令和2年5月18日に防衛省が新型小銃の報道公開をしたことを「朝日新聞デジタル」が報じた。この記事で注目しているのが、南西諸島の防衛を意識し、離島に上陸する水陸両用作戦などを想定して現行のものより水に強くさびにくい作りになっているとしていることだ。
『朝日新聞デジタル』2020年5月18 日18時01分「陸自、水に強い小銃「20式」導入 31年ぶりに更新」
https://www.asahi.com/articles/ASN5L5TJYN5KUTIL01C.html
 この錆び難くした方策や影響ついて分析しようと思うが、その前に、この「朝日新聞デジタル」の記事に私が注目するのは、現役時代のある体験があるからだ。

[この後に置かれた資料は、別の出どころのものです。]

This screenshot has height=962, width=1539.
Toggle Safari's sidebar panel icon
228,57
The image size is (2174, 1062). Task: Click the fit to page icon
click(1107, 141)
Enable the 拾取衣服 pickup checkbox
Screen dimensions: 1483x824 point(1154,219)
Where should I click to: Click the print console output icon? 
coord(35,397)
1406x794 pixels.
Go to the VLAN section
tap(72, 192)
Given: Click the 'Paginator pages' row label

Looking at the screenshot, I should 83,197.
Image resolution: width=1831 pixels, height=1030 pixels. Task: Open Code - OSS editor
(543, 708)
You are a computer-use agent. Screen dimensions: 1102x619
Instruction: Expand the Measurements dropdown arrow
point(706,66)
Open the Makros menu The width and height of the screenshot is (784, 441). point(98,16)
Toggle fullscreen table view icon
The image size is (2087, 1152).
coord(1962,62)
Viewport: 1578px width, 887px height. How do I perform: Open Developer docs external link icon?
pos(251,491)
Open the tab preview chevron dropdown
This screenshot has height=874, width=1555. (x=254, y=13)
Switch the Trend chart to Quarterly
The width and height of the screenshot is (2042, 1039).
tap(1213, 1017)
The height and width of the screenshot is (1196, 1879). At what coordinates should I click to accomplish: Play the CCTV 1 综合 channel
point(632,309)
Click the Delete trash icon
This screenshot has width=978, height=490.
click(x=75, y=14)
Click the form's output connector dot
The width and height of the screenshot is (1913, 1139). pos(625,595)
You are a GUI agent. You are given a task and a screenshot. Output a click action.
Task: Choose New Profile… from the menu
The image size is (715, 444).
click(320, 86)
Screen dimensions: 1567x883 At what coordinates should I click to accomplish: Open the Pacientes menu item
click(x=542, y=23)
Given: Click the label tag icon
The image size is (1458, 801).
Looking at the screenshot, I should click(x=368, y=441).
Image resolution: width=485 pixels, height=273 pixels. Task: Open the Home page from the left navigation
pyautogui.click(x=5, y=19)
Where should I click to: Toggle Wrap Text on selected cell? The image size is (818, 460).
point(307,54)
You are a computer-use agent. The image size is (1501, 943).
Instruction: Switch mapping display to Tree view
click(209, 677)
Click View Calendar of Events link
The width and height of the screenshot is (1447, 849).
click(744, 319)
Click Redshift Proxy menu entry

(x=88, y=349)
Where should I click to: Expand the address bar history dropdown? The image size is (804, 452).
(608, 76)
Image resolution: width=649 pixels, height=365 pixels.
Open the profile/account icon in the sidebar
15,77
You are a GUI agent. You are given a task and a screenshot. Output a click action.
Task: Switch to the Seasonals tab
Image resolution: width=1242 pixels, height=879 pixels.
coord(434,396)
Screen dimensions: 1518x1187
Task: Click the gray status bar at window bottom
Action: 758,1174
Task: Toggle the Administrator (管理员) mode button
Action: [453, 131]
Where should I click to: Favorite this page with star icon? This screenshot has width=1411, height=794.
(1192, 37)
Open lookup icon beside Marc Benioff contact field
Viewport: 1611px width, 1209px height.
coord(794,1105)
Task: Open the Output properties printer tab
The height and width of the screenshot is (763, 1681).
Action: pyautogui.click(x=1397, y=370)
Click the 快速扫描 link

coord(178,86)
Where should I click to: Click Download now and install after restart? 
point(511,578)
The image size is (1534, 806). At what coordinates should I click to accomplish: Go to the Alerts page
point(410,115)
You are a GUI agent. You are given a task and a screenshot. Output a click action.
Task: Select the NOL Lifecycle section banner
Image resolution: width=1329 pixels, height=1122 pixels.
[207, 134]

 平成23年3月11日と言えば、東日本大震災ということになるわけであるが、この当時、著者は現役航空自衛官で補給処に所属していた。この日、松島基地の武器庫が津波の被害を受け、多くの小火器が海水に浸かったのである。小火器は鋼鉄製の銃架に鍵を掛けて固定されているし、武器庫の鍵は別の場所の金庫に保管されているから、津波が来たからと言っても直ちに持ち出すことは不可能である。基地としても、なすすべも無かったであろう。もちろん防錆油が塗布されているのであるが、それだけではどうにもならない。特に海水に浸るような任務の場合ならグリースなどを臨時に塗布するだろうが、機能不全の原因にもなるから、保管中でもなければ通常は行わない。震災により現地では水道が止まり、松島基地は、銃に付着した塩分を落とすことができず、応急でそのまま防錆油を塗布した。どこの指示だったかは知らぬが、おそらく空幕や補給本部が調整したのだろう。海水に浸った、これらの銃を補給処に送って来ることになった。メーカーとの契約にある技術支援項目に基いて、補給処では錆びの進行を防ぐことと、製造メーカーに提供する補修のためのデータを収集することとなった。
 当該補給処は、小火器の補給処整備も担当範囲としているのであるが、小火器に限らず、現在では、補給処内での整備は僅かしかない。補給処整備とは、実質的に外注整備を意味している。
 また整備段階の内、小火器の場合は、多くは部隊整備が占めている。小火器は陸上自衛隊のマニュアルに基づいている場合が多く、部隊整備の上が、支援整備段階である野整備に当たるのだが、空自では支援整備段階は基地整備として扱っている。しかし、その辺りの整備は、若干名を陸自武器学校で研修を受けさせてはいるものの、専門の特技員がいないので陸自ほど明確なものがなく、実質的に外注整備である補給処整備で行うこととなる。
 錆び防止については、本来は部隊整備の使用者整備の段階であり、もちろん補給処自身の保有する銃があるから、それらの銃について行うことがあっても、補給処整備として他部隊等の小火器の整備を行うことは通常はない。したがって、補給処において大量の小火器の整備を行うことは異例のことであった。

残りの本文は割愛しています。